▶ _EXCERPTED TEXT_
Posted by Trixie on 06.27.14

 
Yesterday, we learned some basic movie-making principles and explored the equipment and resources the library has to offer. Then, each team was given a filming assignment with specific instructions to hone their visual thinking skills. Here's one of the videos that resulted: the challenge was to film a subject ascending and descending stairs. Heather H., Lynette H., and Emma K., great job!
 
 
Want to learn more about film-making? Come into the Hub for help with your film, to use video editing software, or to check out cameras, tripods, and more!
 
We're accepting submissions for the 8th Annual Film Fest! Get the specs and register for upcoming film-making class here.




Posted by Trixie on 06.18.14

 
Yesterday we welcomed Kathleen an instructor from Pulsation Yoga for an invigorating yoga practice. We learned about the benefits of incorporating a regular yoga practice into our lives. Besides improving flexiblity and building strength, yoga can give us an energy boost, provide balance in our busy lives, and help us relax.
 
Photo from the yoga practice: a circle of trees opening their hearts to the sky
 
For the second part of the program, Paulina & Erica from Pure Juice talked about making healthy, delicious smoothies. They demonstrated how to make three of their most popular smoothies, complete with samples for all participants! Green Goddess was my favorite - stop by there and let me know which ones you like the best!
 




Posted by Trixie on 05.12.14

 
Laura Lee Gulledge’s graphic novel Will & Whit is a perfect example of why you shouldn’t judge a book by its cover. At first glance, I assumed it was a teen romance. Don’t get me wrong; there’s nothing wrong with teen romance. I checked it out and turned out to be wrong about the book’s plot.
 
The story is about a teenager trying to face her fears and deal with tragedy as well as friendship, her supporting cast. It’s about summer adventures and creativity. “Problems just force us to be more creative, right?” As far as creativity, Gulledge’s illustrations are fantastic. Black and white drawing that seems to radiate off the page, creepy shadows cast that enrich the story. “You know, in the dark, people see what they want to see.” It’s a great graphic novel for someone that likes realistic fiction and coming-of-age stories. It kind of reminded me of The Perks of Being a Wallflower.
 
As a bonus, Gulledge includes a few extras, like the soundtrack she envisions for the book (included below, less one song), her inspiration and a recipe for the Blue Crush Cookies referenced. Who’s going to bake the cookies and bring ‘em to the Hub? Any takers (or bakers)?

▶ _GIVEN EXERCISE_
Answer these questions using the blog posts above.
1. What did the filming challenge require the team to film?
2. Which yoga studio was the instructor Kathleen from?
3. What cookie recipe does Gulledge include as an extra in Will & Whit?

▶ _Dataset entries_
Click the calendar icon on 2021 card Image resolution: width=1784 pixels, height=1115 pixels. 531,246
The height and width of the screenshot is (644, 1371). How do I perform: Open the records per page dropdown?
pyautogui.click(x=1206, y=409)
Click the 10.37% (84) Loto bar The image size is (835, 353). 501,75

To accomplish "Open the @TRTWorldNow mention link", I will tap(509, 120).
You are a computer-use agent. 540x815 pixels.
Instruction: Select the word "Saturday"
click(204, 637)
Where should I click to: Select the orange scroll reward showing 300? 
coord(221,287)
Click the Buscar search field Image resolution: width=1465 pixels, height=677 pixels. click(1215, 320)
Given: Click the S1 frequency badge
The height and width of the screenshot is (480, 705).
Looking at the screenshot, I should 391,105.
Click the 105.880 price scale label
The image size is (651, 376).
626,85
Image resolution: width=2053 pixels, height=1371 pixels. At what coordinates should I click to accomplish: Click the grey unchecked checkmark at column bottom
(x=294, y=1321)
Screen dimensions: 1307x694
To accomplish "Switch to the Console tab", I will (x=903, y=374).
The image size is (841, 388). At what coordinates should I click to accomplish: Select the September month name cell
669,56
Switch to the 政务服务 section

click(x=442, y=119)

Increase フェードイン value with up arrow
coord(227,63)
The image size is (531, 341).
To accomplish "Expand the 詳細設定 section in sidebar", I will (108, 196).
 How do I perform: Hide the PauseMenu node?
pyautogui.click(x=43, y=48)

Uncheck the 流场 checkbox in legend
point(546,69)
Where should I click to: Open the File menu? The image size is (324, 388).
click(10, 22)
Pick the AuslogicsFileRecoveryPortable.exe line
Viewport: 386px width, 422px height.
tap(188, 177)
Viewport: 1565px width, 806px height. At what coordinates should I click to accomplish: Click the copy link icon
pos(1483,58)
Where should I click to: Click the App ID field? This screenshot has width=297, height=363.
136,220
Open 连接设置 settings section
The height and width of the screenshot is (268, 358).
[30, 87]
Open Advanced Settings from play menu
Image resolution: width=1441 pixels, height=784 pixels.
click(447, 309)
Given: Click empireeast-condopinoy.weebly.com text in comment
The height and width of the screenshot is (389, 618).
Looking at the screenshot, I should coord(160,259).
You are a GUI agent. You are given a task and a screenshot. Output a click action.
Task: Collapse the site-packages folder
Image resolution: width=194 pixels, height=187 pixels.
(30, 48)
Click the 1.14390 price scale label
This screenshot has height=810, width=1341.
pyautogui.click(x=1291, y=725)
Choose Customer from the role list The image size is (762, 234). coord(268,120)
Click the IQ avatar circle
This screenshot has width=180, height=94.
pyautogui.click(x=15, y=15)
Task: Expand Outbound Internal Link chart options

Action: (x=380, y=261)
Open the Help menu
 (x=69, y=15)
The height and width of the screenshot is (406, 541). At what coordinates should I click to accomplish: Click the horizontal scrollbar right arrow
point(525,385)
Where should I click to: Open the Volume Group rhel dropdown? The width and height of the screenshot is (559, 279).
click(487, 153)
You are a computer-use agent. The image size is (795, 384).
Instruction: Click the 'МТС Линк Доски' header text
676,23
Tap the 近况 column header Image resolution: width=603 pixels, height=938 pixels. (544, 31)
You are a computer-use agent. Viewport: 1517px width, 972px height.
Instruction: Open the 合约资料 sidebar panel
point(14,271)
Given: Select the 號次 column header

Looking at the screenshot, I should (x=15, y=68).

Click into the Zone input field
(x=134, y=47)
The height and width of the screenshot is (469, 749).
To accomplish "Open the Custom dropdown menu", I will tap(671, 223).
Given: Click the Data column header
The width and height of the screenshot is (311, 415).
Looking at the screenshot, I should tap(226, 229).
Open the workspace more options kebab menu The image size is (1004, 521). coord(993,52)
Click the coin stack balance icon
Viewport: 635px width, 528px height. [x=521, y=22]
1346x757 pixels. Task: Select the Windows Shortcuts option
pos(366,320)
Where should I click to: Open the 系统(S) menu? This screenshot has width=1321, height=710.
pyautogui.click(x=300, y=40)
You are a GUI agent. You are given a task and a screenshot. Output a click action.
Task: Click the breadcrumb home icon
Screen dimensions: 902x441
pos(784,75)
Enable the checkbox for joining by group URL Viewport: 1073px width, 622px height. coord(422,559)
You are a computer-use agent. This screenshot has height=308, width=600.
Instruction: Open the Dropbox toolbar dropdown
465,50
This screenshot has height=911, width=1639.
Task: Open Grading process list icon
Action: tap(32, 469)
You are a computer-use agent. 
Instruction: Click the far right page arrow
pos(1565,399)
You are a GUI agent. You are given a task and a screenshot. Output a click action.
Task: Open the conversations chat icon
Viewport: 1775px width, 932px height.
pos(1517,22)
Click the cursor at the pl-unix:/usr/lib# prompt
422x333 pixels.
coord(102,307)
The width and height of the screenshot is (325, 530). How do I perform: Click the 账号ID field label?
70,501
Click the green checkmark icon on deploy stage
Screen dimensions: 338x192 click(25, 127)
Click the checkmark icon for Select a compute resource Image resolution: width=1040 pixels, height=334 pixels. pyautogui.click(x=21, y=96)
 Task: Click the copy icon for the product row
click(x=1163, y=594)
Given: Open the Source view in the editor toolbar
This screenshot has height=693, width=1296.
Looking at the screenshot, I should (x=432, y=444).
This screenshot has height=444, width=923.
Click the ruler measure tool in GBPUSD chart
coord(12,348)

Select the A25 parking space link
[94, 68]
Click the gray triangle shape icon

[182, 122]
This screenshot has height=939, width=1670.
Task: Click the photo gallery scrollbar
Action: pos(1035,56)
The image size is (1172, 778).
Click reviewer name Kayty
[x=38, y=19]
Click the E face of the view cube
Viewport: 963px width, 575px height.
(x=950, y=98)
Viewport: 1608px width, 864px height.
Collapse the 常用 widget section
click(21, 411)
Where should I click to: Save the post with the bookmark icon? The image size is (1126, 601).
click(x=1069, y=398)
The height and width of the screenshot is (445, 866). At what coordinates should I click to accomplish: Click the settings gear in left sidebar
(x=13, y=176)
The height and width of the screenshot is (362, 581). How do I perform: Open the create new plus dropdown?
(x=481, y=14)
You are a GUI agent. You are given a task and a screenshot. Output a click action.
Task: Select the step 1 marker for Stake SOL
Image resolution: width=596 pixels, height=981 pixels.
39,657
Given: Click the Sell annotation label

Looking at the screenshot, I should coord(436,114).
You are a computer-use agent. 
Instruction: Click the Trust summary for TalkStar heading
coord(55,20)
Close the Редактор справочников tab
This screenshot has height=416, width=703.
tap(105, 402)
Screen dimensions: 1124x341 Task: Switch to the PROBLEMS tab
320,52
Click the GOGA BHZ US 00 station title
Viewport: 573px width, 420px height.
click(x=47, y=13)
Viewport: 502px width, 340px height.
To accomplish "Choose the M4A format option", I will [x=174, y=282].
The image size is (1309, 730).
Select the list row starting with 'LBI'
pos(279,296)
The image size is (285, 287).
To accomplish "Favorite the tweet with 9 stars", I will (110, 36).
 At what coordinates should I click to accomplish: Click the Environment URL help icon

▶ _THE RESPONSE_
1. A subject ascending and descending stairs.
2. Pulsation Yoga.
3. Blue Crush Cookies.